Two interesting articles in New Statesman

The new intolerance: will we regret pushing Christians out of public life?

In this provocative challenge to the left, the former New Statesman deputy editor Cristina Odone argues that liberalism has become the new orthodoxy – and there is no room for religious believers to dissent.


It's a long read, so i'll just quote few bits

By the time I took part in the event, (which had been moved to the basement of a hotel in central London), I felt my rights as a taxpayer, citizen and Christian had been trampled. I began to wonder if I had been the unlucky victim of an isolated incident or was in fact encountering a wider problem. I started to research the issue.

My findings were shocking: not only Christians, but also Muslims and Jews, increasingly feel they are no longer free to express any belief, no matter how deeply felt, that runs counter to the prevailing fashions for superficial “tolerance” and “equality” (terms which no longer bear their dictionary meaning but are part of a political jargon in which only certain views, and certain groups, count as legitimate).

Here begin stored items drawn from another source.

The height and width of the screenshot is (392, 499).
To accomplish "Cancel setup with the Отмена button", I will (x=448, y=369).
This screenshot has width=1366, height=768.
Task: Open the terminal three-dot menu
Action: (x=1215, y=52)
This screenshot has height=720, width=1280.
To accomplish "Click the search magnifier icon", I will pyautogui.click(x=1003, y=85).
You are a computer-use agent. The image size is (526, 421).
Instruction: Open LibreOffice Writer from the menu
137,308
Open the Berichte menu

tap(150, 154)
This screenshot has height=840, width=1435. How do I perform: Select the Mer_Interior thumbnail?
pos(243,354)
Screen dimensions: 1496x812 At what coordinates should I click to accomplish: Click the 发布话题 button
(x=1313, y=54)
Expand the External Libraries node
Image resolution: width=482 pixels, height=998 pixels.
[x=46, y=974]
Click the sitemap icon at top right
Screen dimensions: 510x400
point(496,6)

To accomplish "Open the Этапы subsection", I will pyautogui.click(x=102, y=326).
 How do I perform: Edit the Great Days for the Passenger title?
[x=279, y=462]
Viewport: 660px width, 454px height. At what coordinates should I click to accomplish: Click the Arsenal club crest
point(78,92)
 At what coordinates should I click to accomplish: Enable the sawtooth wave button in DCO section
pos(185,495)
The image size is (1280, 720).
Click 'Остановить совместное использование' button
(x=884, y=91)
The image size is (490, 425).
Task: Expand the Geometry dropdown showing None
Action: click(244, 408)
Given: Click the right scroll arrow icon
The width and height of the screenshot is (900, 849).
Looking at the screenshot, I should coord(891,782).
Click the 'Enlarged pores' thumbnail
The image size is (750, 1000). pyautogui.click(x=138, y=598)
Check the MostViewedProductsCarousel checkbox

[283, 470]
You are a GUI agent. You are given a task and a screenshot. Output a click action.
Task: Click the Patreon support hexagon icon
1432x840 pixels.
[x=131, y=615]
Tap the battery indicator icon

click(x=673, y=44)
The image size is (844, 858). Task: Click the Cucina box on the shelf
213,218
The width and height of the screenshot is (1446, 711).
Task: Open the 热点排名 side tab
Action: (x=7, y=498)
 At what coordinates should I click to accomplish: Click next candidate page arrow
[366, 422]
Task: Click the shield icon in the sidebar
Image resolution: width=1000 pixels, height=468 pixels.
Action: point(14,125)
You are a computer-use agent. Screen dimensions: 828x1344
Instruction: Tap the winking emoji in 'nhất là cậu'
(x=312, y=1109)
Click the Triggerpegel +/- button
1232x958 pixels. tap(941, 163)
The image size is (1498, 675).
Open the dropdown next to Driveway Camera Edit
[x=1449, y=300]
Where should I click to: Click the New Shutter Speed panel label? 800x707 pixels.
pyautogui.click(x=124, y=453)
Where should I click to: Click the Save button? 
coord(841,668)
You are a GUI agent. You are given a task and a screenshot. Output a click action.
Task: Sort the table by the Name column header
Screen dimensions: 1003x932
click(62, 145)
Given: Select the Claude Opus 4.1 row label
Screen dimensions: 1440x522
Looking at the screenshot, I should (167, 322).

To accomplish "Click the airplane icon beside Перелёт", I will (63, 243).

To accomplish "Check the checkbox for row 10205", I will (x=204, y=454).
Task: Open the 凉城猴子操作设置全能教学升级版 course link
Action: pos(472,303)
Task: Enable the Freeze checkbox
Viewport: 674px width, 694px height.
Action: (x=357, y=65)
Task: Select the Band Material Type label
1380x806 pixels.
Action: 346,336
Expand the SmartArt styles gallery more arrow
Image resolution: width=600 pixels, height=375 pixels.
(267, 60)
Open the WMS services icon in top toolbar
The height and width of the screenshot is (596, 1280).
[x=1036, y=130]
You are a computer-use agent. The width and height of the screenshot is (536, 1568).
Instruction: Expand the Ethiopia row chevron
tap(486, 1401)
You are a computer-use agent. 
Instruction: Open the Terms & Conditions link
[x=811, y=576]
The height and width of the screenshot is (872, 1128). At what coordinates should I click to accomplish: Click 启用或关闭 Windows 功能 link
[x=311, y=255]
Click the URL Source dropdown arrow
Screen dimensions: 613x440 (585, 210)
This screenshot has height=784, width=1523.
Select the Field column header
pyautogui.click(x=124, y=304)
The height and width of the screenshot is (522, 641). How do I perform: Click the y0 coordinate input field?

Only 50 years ago, liberals supported “alternative culture”; they manned the barricades in protest against the establishment position on war, race and feminism. Today, liberals abhor any alternative to their credo. No one should offer an opinion that runs against the grain on issues that liberals consider “set in stone”, such as sexuality or the sanctity of life.

Intolerance is no longer the prerogative of overt racists and other bigots – it is state-sanctioned. It is no longer the case that the authorities are impartial on matters of belief, and will intervene to protect the interests and heritage of the weak. When it comes to crushing the rights of those who dissent from the new orthodoxy, politicians and bureaucrats alike are in the forefront of the attacks, not the defence.


Robin Ince Replies:

http://www.newstatesman.com/2014/01/chr ... advantages

Christians aren’t being driven out of public life – they’re just losing their unfair advantages

Cristina Odone confuses a loss of advantage with an act of oppression. This is the shock of those who are losing their divine right to dominate.
Last edited by Aca on Jan 17, 2014 8:08 pm, edited 1 time in total.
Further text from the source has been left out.